With the provided code changes, you will be able to accurately determine, through the JSON SimStats, how your simulator is performing network-wise with measures in packets, bytes, queue size, and latency. Particularly with the latency measures, we have added variables to the OpenSim.ini file (specified below) to allow you to turn these features on and off (off by default). Furthermore, we have added IP-to-avatar tracking that is outputted via a new JSON output stream (specified below). Below are details of each of the modified and newly added statistics.

Network Statistics:
 
PktsIn – Now the number of packets received are averaged inside the LLUDPClient before being sent to the SimStatsReporter. The time is calculated using a stopwatch. This is done to enforce an accurate measurement since the SimStatsReporter and the UDP message system are running on separate threads. The stat is reported as the number of packets per second.

PktsOut - Now the number of packets sent are averaged inside the LLUDPClient before being sent to the SimStatsReporter. The time is calculated using a stopwatch. This is done to enforce an accurate measurement since the SimStatsReporter and the UDP message system are running on separate threads. The stat is reported as the number of packets per second.

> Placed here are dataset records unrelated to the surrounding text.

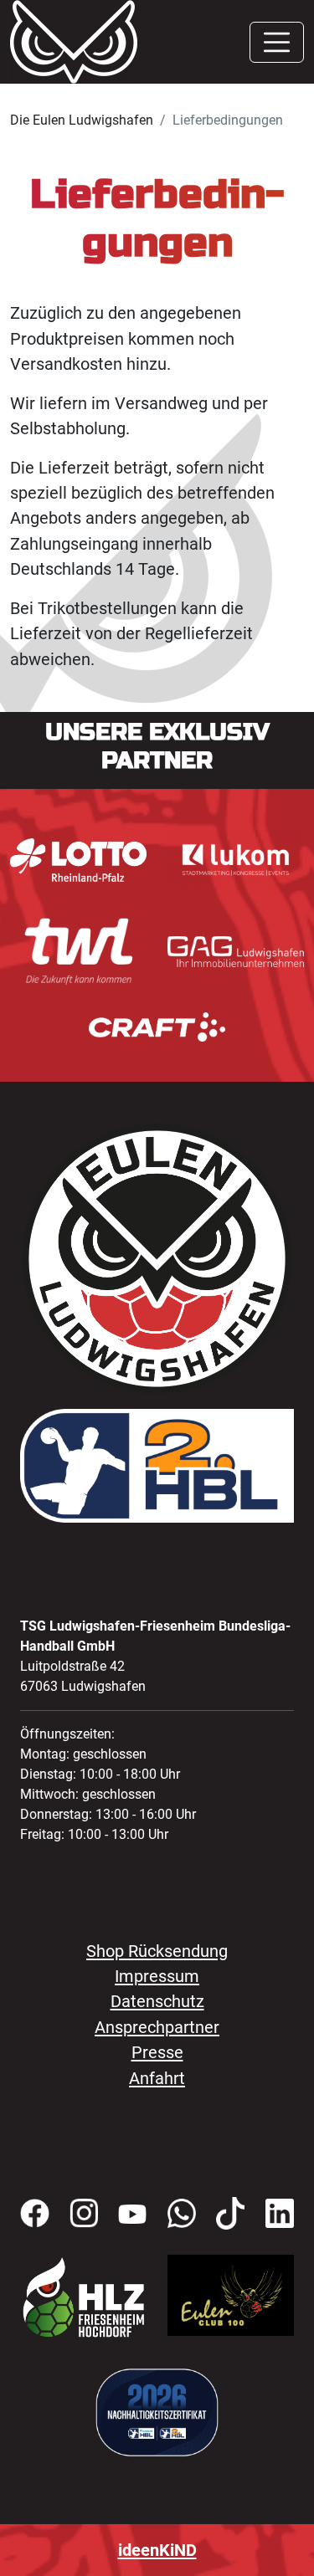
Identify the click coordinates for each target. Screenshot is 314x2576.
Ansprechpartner (157, 2027)
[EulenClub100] (230, 2294)
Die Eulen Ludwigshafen (81, 120)
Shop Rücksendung (157, 1951)
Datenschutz (157, 2001)
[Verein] (83, 2297)
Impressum (157, 1976)
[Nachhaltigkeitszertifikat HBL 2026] (157, 2411)
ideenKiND (157, 2550)
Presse (157, 2052)
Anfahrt (157, 2078)
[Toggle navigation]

UDPIn – This is the same as PktsIn except that it tracks the number of bytes being received instead of the number of packets.

UDPOut – This is the same as PktsOut except that it tracks the number of bytes being sent instead of the number of packets.

UDPInError – Tracks the number of packets that are sent to RecordMalformedInboundPacket. Then divides by the time in the UDPClient before sending the average number of packets that were malformed to the SimStatsReporter. The stat is reported as the number of packets per second.

ClientPing – Average ping between OpenSim and a subset of its connected users. This will show a value of -1 if the ping reply status was not successful. A non-successful status may vary (e.g. Timeout, time limit exceeded, firewall issues). Check C#'s IPStatus class for more information on the various states: https://msdn.microsoft.com/en-us/library/system.net.networkinformation.ipstatus(v=vs.110).aspx [^] [^]

AvgPing – Average ping to an external server. This will show a value of -1 if the ping reply status was not successful. A non-successful status may vary (e.g. Timeout, time limit exceeded, firewall issues). Check C#'s IPStatus class for more information on the various states: https://msdn.microsoft.com/en-us/library/system.net.networkinformation.ipstatus(v=vs.110).aspx [^] [^]
NetFT – Split into 2 statistics which are NetEvtTime and NetQSize.

NetEvtTime – This is acquired inside the LLUDPServer class inside the IncomingPacketHandler. This records the time it took each time a packet is processed then divides by the number of packets. This is a moving average over N number of packets. Where N is equal to the number of frames being stored for Total, Simulation, and Physics frame time.

NetQSize – This is acquired at the same time as NetEvtTime. This is the size of the queue that is left to be processed. This is also a moving average based on N, where N is equal to the number of frames being stored for Total, Simulation, and Physics frame time.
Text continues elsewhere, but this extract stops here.